Klaim Prabowo soal pelemahan rupiah tidak berdampak pada masyarakat di pedesaan dilontarkan ketika acara peresmian Museum Marsinah di Nganjuk, Jawa Timur, Sabtu (16/5). Mulanya dia menyinggung pihak yang kerap menyebut kondisi ekonomi Indonesia berada dalam bahaya, karena rupiah terus melemah.
"Jadi, saya yakin sekarang ada yang selalu entah apa saya enggak mengerti. Sebentar-sebentar Indonesia akan collapse, akan chaos, akan apa, ya kan?," kata Prabowo.
Prabowo meminta agar publik tidak terlalu mengkhawatirkan pergerakan rupiah terhadap dolar yang sering menjadi sorotan.
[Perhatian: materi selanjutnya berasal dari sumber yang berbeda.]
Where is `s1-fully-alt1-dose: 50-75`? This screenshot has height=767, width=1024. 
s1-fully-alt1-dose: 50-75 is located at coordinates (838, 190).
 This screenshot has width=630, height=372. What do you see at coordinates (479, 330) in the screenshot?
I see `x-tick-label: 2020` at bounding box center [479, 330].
Menurutnya, masyarakat di daerah pedesaan tidak menggunakan mata uang asing tersebut dalam kehidupan sehari-hari.
Terpisah, Menteri Keuangan (Menkeu) Purbaya Yudhi Sadewa meminta publik tidak menafsirkan pernyataan Prabowo tersebut dengan keliru. Ia menegaskan ucapan Prabowo disampaikan dalam konteks aktivitas ekonomi masyarakat desa dan koperasi, bukan pembahasan ekonomi internasional.
"Jangan anggap Pak Presiden (Prabowo) enggak ngerti. Pak Presiden ngerti betul tentang rupiah. Cuman kan konteksnya di sana waktu kemarin itu konsumsi orang-orang di desa," ujar dia di Direktorat Jenderal Pajak, Jakarta Selatan.
Sang Bendahara Negara menjelaskan pernyataan Prabowo merujuk pada kondisi masyarakat pedesaan yang aktivitas ekonominya lebih banyak menggunakan rupiah dalam transaksi sehari-hari.